Yanlış eğitim, öfke kontrolsüzlüğüne yol açıyor
“Öfkemizi denetleyebildiğimiz vakit yürek faziletini yaşamış oluruz” diyen Prof. Dr. Sırrı Akbaba, “Zeki de olsalar kimi beşerler, öfkelerini denetim edemedikleri için toplumda uyumsuz kimseler olarak bilinir ve dışlanırlar. Öfkelerini denetim edememeleri, şayet organik nedene bağlı değilse ruhsaldır ve muhtemelen sebebi yanlış eğitimdir. Veliler olarak çocuğun her isteğini çabucak yerine getirdiğimizde onların iffet faziletinden yoksun kalmalarının yanında öfkelerini denetim edememelerine de yol açmış oluruz. Sonuç olarak öfkelerini denetim edemeyen, başka bir tabirle ‘cesaret faziletinden yoksun’ şahıslar yetiştirmiş oluruz.” dedi.
Okul yönetiminin tavırlarının da değerli olduğunu kaydeden Prof. Dr. Sırrı Akbaba, “Bir seyahat yapılacaksa okul idaresi organize etmeli; seyahatler hem eğitim emelli olmalı hem de yalnızca varlıklı aile çocuklarına has olmamalı, yoksul öğrencilerin de masrafları okul-aile birliklerinden karşılanarak seyahate iştirakleri sağlanmalıdır. Eğitici olmayan, öğrenciler ortasında ayırımcılık doğuran kıymetli seyahat planlarını okul idaresi reddetmelidir. Bu mevzudaki bilgi eksikliğinin giderilmesi için rehber öğretmenler (psikolojik danışmanlar) tarafından veli konferansları, veli görüşmeleri yapılmalıdır.” dedi.
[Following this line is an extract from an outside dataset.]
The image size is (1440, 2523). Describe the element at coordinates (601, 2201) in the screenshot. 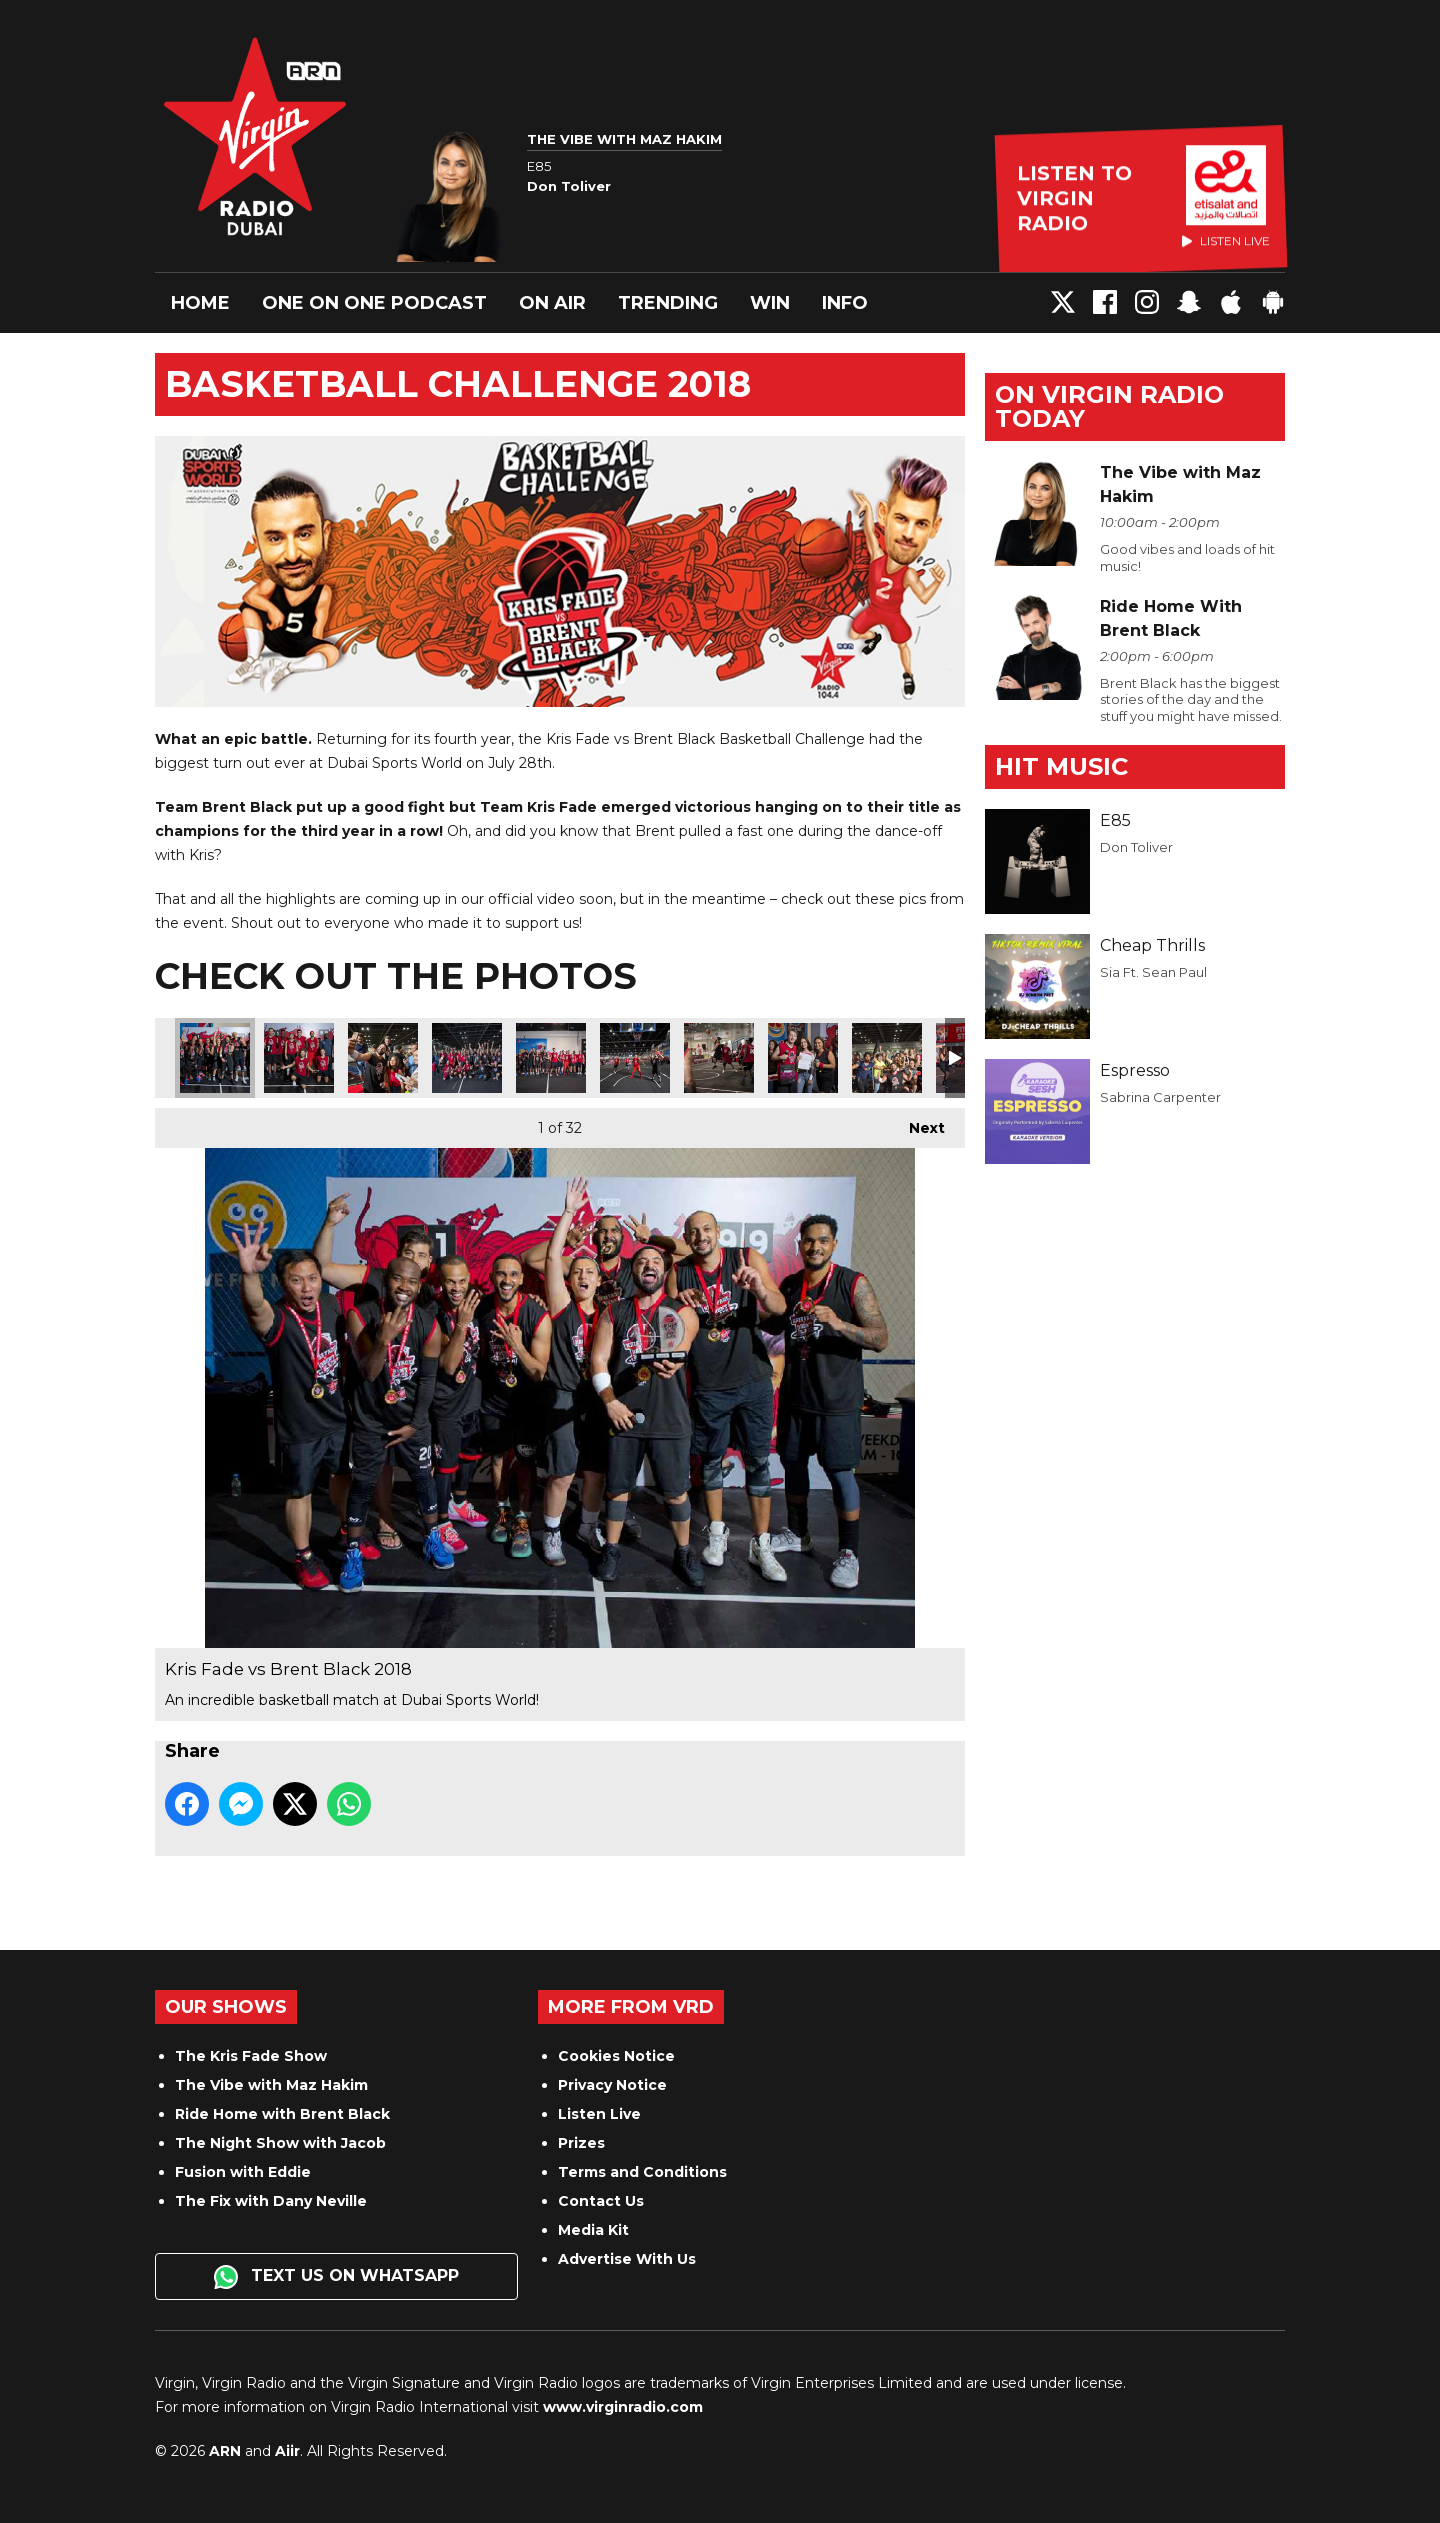

I see `Contact Us` at that location.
Çocuklara yalnızca almak değil, vermek de öğretilmelidir
İffet ve cüret faziletine ulaşan gencin hikmet faziletini de basitçe yaşayabileceğini belirten Prof. Dr. Sırrı Akbaba, kelamlarını şöyle tamamladı:
“Nitekim İbn Sina, iffet ve cüret faziletinin birlikteliğinden hikmet faziletinin doğduğunu vurgulamıştır. Hikmet fazileti, bireyin hem kendi hakkına hem de diğerlerinin hakkına gereken itinası ve hassaslığı gösterebilmesidir. Bol para harcayarak yalnızca kendine lüksü yaşatan kimse bencillikten çıkamaz, okul öncesi çocuğunun yaşadığı egosantrizme takılıp kalır. Bu bireyler fedakârlığın/özgeciliğin, tadına varamadıkları için bu cins aziz davranışları sergileyemez ve hasebiyle hikmet faziletine sahip olamazlar. Bireylerin hikmet faziletine ulaşabilmeleri için çocukluklarından itibaren bencillikten fedakârlığa yanlışsız geliştirilmesi gerekiyor. Bunun için veliler ve öğretmenler çocuklara almayı öğrettikleri kadar vermeyi de öğretebilmelidirler. Bilgelerimiz, iffet, yürek ve hikmet diye sıraladıkları bu faziletlerin toplamından adalet faziletine ulaşıldığını vurgularken en doruğa koydukları adalet faziletiyle uygun insan olmayı taçlandırmışlardır. Çocuklarımızın adaletli bireyler olmaları iffetli, yürekli ve hikmetli olmalarıyla mümkündür. Bugün içinde bulunduğumuz yabanî kapitalizm çağında adalete ne de çok muhtaçlığımız var, değil mi!”